5. In the facts and circumstances of the case, in the opinion of this Court, first appellate Court committed patent error of law, while dealing with evidence brought on record discussed merits of the issue as contained in paragraphs 14 to 19 of the impugned, particularly, in the context of factum of execution of ‘will’ dated 10.2.1999 and thereafter chose to remand the case without reversing findings of the trial Court. As a matter of fact, if first appellate Court intended to remand the case to trial Court under Order XLI rule 23A CPC, it was required to first reverse the finding of trial Court on issues and thereafter upon conclusion that retrial was necessary, the said jurisdiction could have been invoked. That was not done.

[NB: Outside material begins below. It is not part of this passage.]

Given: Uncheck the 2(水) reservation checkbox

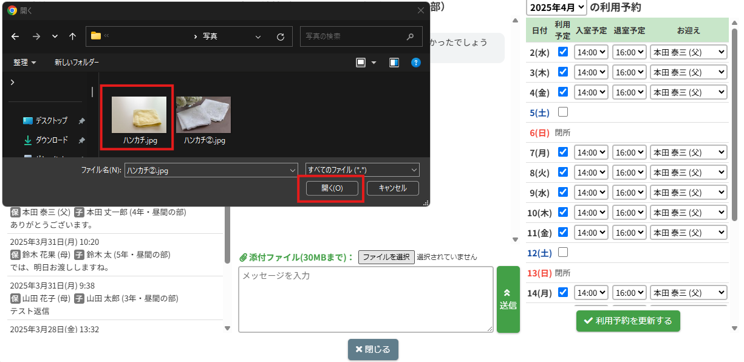Looking at the screenshot, I should 563,52.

First appellate Court in all fairness, ought to have decided the appeal on merits instead of deciding the issue of ex parte judgment and decree against the defendant/appellant from paragraphs 8 to 13. Consequently, having remanded the suit to trial Court, in the facts and circumstances of the case, first appellate Court has improperly and erroneously exercised jurisdiction under 96 CPC. Hence, the impugned judgment and decree are set aside. 6. The appeal is allowed and disposed of with a direction to the first appellate Court to rehear the parties and decide the appeal on merits expeditiously not later that six months from the date of appearance of the parties with a certified copy of this order, in accordance with law. 7. It is made clear this Court has not expressed any opinion on merits of the case.